Similarly, we will use the idempotents to divide the elements of the neutrosophic rings $\langle R\cup T\cup I\cup F\rangle$ when $R=\mathbb{F}$. Let us illustrate these with the following example.

Example 7.

Let $R={\mathbb{Z}}_3$, which is a field.

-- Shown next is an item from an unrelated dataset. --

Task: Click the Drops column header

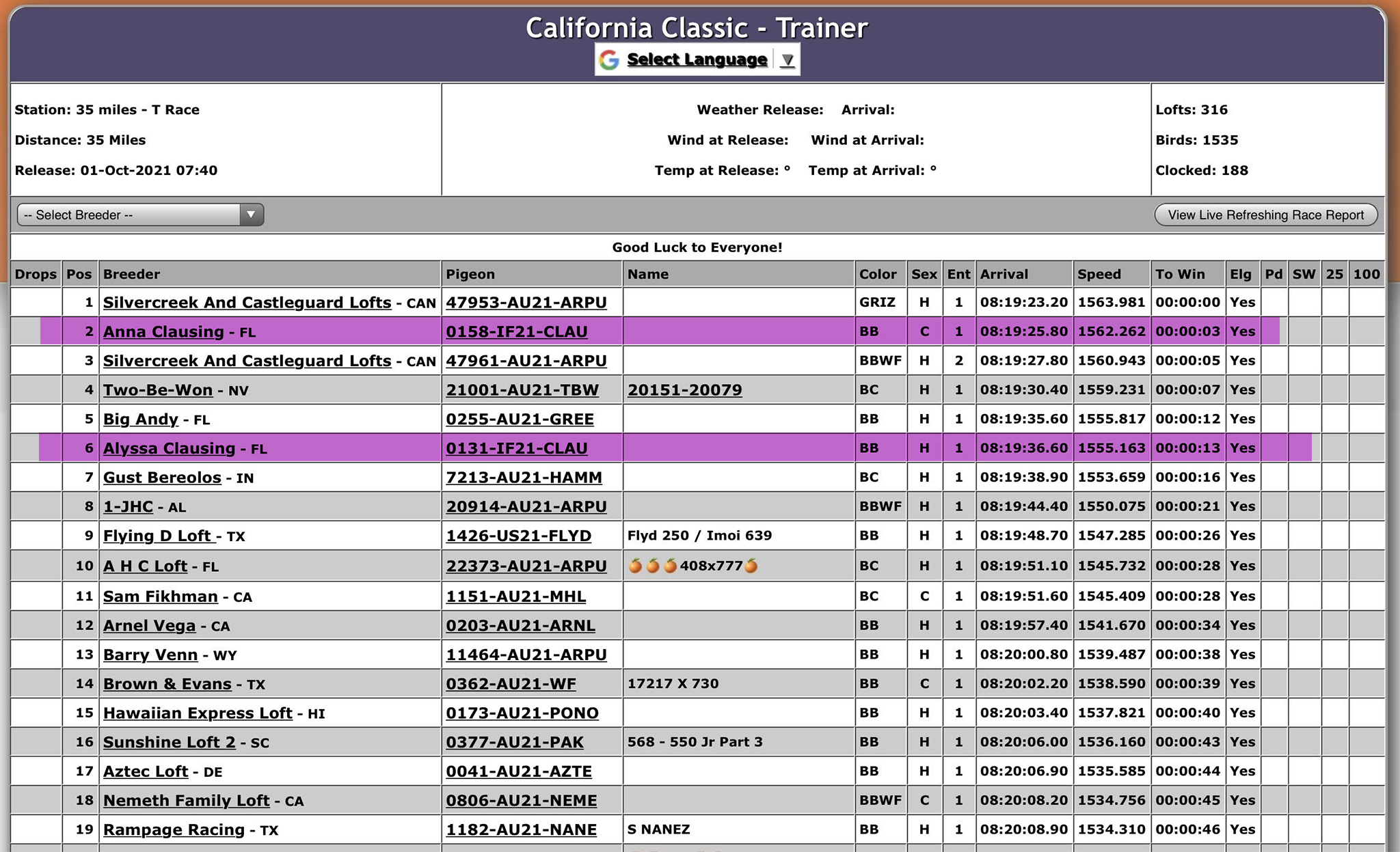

From Example 4, the different idempotents in ${\mathbb{Z}}_3$ are $1,0$. From Corollary 4, the number of different idempotents in neutrosophic quadruple ring $\langle {\mathbb{Z}}_3\cup T\cup I\cup F\rangle$ is $2^{4·}=16$.

From Algorithm 2, the set of all 16 idempotents in $\langle {\mathbb{Z}}_3\cup I\rangle$ is: $E=\{0,F,I+2F,I,T+2I,T+2I+F,T+2F,T,1+2T,1+2T+F,1+2T+I+2F,1+2T+I,1+2I,1+2I+F,1+2F,1\}.$ We have $E(0)=\left\{0\right\},E(F)=\{F,2F\},E(I+2F)=\{I+2F,2I+F\}$, $E(I)=\{I,I+F,2I,2I+2F\}$, $E(T+2I)=\{T+2I,2T+I\}$, $E(T+2I+F)=\{T+2I+F,T+2I+2F,2T+I+F,2T+I+2F\}$, $E(T+2F)=\{T+2F,T+I+F,2T+F,2T+2I+2F\}$, $E(T)=\{T+F,T,T+I,T+I+2F,2T,2T+2F,2T+2I,2T+2I+F\}$, $E(1+2T)=\{1+2T,2+T\}$, $E(1+2T+F)=\{1+2T+F,1+2T+2F,2+T+F,2+T+2F\}$, $E(1+2T+I+2F)=\{1+2T+I+2F,1+2T+2I+F,2+T+I+2F,2+T+2I+F\}$, $E(1+2T+I)=\{1+2T+I,1+2T+I+F,1+2T+2I,1+2T+2I+2F,2+T+I,2+T+I+F,2+T+2I,2+T+2I+2F\}$, $E(1+2I)=\{1+2I,1+T+I,2+I,2+2T+2I\}$, $E(1+2I+F)=\{1+2I+F,1+2I+2F,1+T+I+F,1+T+I+2F,2+I+F,2+I+2F,2+2T+2I+F,2+2T+2I+2F\}$, $E(1+2F)=\{1+2F,1+I+F,1+T+F,1+T+2I+2F,2+F,2+2I+2F,2+2T+2F,2+2T+I+F\}$, $E(1)=\{1,1+F,1+I,1+I+2F,1+T,1+T+2F,1+T+2I,1+T+2I+F,2,2+2F,2+2I,2+2I+F,2+2T,2+2T+F,2+2T+I,2+2T+I+2F\}$. So $\langle {\mathbb{Z}}_3\cup T\cup I\cup F\rangle ={\bigcup }_{e\in E}E(e)$.

5. Conclusions

In this paper, we study the idempotents in neutrosophic ring $\langle R\cup I\rangle$ and neutrosophic quadruple ring $\langle R\cup T\cup I\cup F\rangle$. We not only solve the open problem and conjectures in paper [22] about idempotents in neutrosophic ring $\langle {\mathbb{Z}}_n\cup I\rangle$, but also give algorithms to obtain all idempotents in $\langle {\mathbb{Z}}_n\cup I\rangle$ and $\langle {\mathbb{Z}}_n\cup T\cup I\cup F\rangle$ for each n. Furthermore, if $R=\mathbb{F}$, then the neutrosophic rings (neutrosophic quadruple rings) can be viewed as a partition divided by the idempotents. As a general result, if all idempotents in ring R are known, then all idempotents in $\langle R\cup I\rangle$ and $\langle R\cup T\cup I\cup F\rangle$ can be obtained too. Moreover, if the number of all idempotents in ring R is t, then the numbers of all idempotents in $\langle R\cup I\rangle$ and $\langle R\cup T\cup I\cup F\rangle$ are $t^2$ and $t^4$ respectively. In the following, on the one hand, we will explore semi-idempotents in neutrosophic rings, on the other hand, we will study the algebra properties of neutrosophic rings and neutrosophic quadruple rings.